Source: Mentoring & Tutoring: Partnership in Learning, Vol. 20, No. 4, Nov. 2012, 451–472
(Reviewed by the Portal Team)
In this article, the author explores how mentoring and role modeling may help facilitate the development of female students’ understanding and practice of leadership in secondary girls’ school contexts.
Methods
Two different methods of qualitative data collection were used involving 186 staff members and 38 students in their final year of secondary schooling from girls’ schools located in Australia, New Zealand, and South Africa. Both survey and focus groups were used as methods of data collection.
The findings revealed a variety of mentoring relationships existed in the schools studied. It was found that female student leaders were reciprocally mentors and role models to other students, whilst also mentees of older women mentors. Both the influence of and the greater need for female role models were also found to be important in supporting the development of adolescent girls for leadership.

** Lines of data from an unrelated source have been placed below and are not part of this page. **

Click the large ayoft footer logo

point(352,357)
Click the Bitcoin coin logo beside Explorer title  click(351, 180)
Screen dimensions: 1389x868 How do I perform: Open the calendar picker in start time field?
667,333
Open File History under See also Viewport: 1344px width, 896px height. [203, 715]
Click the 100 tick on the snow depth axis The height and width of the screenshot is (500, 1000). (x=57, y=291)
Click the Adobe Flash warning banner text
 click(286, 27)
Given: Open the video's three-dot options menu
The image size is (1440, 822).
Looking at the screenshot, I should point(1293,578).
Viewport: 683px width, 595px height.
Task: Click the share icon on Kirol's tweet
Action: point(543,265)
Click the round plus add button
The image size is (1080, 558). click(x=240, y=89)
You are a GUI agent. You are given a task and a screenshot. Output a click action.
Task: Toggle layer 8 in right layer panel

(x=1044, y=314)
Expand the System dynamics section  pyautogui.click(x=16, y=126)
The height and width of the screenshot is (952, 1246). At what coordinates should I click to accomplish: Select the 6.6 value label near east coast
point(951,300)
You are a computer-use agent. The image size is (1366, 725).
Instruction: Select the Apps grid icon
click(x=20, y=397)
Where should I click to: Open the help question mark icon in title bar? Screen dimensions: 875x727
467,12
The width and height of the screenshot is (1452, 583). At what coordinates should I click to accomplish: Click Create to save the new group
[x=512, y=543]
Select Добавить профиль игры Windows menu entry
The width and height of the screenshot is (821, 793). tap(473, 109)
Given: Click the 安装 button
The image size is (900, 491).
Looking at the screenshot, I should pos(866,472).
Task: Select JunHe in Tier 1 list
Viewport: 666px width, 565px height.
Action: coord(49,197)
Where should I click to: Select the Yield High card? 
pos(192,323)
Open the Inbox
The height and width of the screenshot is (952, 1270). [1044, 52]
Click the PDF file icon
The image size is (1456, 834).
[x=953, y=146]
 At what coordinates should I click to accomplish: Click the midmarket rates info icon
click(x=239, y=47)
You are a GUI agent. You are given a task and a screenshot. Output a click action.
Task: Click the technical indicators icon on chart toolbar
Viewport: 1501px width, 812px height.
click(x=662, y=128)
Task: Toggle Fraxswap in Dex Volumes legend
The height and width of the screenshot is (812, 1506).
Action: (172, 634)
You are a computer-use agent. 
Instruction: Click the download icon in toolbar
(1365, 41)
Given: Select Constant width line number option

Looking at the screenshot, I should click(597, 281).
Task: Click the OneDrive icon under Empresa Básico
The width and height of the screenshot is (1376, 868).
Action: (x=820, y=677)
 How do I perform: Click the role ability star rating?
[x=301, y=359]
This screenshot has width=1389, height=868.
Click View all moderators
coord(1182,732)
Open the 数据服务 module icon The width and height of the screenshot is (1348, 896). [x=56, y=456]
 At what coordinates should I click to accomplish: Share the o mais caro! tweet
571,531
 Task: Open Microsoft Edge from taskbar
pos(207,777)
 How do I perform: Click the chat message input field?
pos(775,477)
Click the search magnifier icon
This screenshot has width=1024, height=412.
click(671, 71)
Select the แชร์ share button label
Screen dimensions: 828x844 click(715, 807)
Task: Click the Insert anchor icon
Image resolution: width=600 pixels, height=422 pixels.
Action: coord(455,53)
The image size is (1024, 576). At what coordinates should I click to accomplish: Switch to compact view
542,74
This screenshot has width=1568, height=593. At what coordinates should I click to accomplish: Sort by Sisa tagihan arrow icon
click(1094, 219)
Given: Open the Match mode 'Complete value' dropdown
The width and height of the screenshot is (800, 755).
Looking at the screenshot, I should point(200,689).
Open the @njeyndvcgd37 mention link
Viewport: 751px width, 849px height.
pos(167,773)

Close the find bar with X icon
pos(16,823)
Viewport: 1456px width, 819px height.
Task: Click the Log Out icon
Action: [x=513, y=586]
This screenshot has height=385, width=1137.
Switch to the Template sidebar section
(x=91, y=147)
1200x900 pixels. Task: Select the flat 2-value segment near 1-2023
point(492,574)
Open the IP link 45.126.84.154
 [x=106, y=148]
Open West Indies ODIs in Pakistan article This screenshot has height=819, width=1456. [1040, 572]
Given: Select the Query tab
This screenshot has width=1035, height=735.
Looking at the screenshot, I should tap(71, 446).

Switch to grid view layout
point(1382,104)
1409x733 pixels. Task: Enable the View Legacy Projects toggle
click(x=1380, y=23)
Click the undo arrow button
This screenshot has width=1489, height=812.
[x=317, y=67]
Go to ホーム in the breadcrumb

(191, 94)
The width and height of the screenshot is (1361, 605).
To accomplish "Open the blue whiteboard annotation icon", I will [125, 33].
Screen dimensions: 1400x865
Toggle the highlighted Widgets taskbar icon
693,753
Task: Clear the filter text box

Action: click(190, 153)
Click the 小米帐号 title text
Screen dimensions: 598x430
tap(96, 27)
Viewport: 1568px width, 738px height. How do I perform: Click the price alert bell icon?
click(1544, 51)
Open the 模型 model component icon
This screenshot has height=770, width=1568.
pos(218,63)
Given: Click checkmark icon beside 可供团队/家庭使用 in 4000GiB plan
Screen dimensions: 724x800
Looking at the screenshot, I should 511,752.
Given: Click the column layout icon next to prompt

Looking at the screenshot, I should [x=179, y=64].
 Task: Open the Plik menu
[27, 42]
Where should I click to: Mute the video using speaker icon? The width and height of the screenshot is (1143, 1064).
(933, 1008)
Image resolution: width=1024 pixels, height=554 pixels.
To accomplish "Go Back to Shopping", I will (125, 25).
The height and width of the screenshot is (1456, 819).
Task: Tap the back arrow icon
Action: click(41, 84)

Staff and students did not clearly define the difference between mentoring and role modeling, nor did they outline any specific mentoring programs. Nevertheless, mentoring in the girls’ schools studied was reported as an informal function that took place in two different forms: student– student and staff–student. The practice of mentoring was recognized by both groups of participants as the psychosocial function of role modeling. In each case, leadership was role modeled to the younger or less experienced of the pair. it was found by both staff and students that female adolescent leaders influenced other students in some way.
Staff responses highlighted that students were often successful as leaders when in mentoring relationships with younger students.
Furthermore, the students indicated the positive impact of female staff in modeling leadership skills and behavior. When students nominated examples of women leaders in their responses, they often cited female staff and in particular executive staff as positive role models.
The importance of female role modeling as a mentoring process aimed at shaping adolescent girls’ leadership understanding and practice was a finding of this study. Both staff and students agreed that the lack of women leaders in society who could act as role models and mentors was detrimental to female students’ development as leaders. Both groups stated that role models were necessary for assisting students in overcoming the barriers that prevented them from becoming effective leaders. Staff and students also acknowledged the importance of familial relationships in influencing leadership behavior.
Staff and students in this study reported the need for female students to be mentored in order to help address some of the barriers that they may face on their journey towards leadership.
The author argues that the exposure of girls to women leaders, both from within their school context and from greater society, is an important way of assisting girls in overcoming the gender barriers that they may face on their path to leadership in adult life. In conjunction with this, is the need to ensure female students understand the importance of same-sex mentoring relationships and that girls also reflect on how they role model their own leadership behavior to younger students.
She conclude that the need to address the lack of women leaders in society was raised as a concern in this study. The importance of mentoring and role modeling in addressing this issue and assisting in the development of girls as future women leaders has been ascertained by this research.